Cyclin E, as its name suggests, is expressed in a cyclical fashion — it accumulates at the G1–S boundary, where it controls entry into S phase, and is then destroyed by ubiquitin-mediated proteolysis. Defects in the proteolysis of cyclin E can lead to accelerated entry into S phase, genetic instability and tumorigenesis; hence the need to identify the factor that targets it for destruction. Two papers in Nature and one in Science now not only uncover the identity of this factor, but also show that it is mutated in several human cancer cell lines.

Moberg and colleagues started with a screen to identify Drosophila mutants that lead to increased cell proliferation. They identified over 23 loci, one of which they termed archipelago (ago). Within ago-mutant clones, the ommatidial clusters of the retina contained extra cells that seemed to arise from extra cell divisions. So the authors examined ago-mutant cells for increased levels of positive cell-cycle regulators, and found elevated Cyclin E protein, yet no increase in any other cyclins or in levels of cyclin E messenger RNA.

The Archipelago protein contains seven WD40 repeats, which are thought to be involved in protein–protein interactions, and an F-box. The F-box is a common signature in SCF (Skp1/Cullin/F-box protein) complexes, a large family of E3 ubiquitin ligases that control the selection of target proteins for ubiquitylation. So could Archipelago target Cyclin E for ubiquitin-mediated destruction? Moberg et al. showed that Archipelago could indeed bind Cyclin E, and that this correlates with the ability of Archipelago to downregulate Cyclin E in vivo.

The WD40 repeats and F-box were also features of the proteins that were identified by the other two groups in yeast. These groups started from the assumption that the SCF complex might be involved in the turnover of cyclin E, and compared this process in wild-type yeast versus strains that were defective in components of the SCF — Cdc53, Skp1 and Cdc4. In each case, levels of cyclin E were stabilized in the SCF mutant strains.

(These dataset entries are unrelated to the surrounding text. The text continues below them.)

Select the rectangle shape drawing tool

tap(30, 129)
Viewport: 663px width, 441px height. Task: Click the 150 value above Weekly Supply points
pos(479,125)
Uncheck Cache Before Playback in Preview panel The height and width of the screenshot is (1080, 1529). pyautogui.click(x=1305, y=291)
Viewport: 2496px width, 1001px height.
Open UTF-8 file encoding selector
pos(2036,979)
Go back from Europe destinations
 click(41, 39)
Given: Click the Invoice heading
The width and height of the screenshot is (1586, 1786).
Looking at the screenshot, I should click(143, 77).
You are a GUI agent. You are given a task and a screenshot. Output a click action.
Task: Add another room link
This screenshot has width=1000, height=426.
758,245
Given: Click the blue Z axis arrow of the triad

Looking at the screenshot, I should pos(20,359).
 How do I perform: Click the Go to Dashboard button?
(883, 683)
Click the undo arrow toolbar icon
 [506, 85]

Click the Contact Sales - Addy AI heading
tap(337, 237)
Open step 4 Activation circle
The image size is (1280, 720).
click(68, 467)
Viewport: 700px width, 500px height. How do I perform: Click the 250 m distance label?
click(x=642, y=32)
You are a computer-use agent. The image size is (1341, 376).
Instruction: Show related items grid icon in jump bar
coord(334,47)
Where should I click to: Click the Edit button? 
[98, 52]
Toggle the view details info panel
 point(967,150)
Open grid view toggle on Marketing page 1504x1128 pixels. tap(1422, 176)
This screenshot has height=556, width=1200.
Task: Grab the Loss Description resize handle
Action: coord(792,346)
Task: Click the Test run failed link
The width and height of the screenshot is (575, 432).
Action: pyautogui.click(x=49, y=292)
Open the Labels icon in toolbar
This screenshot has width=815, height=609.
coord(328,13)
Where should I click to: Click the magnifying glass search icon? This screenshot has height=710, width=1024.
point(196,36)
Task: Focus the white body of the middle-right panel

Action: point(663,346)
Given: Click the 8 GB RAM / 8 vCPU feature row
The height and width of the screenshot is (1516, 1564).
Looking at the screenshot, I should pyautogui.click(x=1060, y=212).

From these initial findings, the two groups narrowed down the culprit to a protein that they called Fbw7 (Koepp et al.) or Cdc4 (Strohmaier et al.). Koepp et al. showed that overexpression of Fbw7 decreased the levels of cyclin E, whereas inhibition of Fbw7 increased cyclin E accumulation. Strohmaier et al. identified the human homologue of yeast Cdc4, and confirmed that this protein is not only part of the SCF complex, but that it can also ubiquitylate cyclin E in a phosphorylation-dependent manner. Finally, Moberg et al. and Strohmaier et al. showed that the human homologue of the protein that was identified in Drosophila and yeast is mutated in cell lines derived from ovarian and breast carcinomas.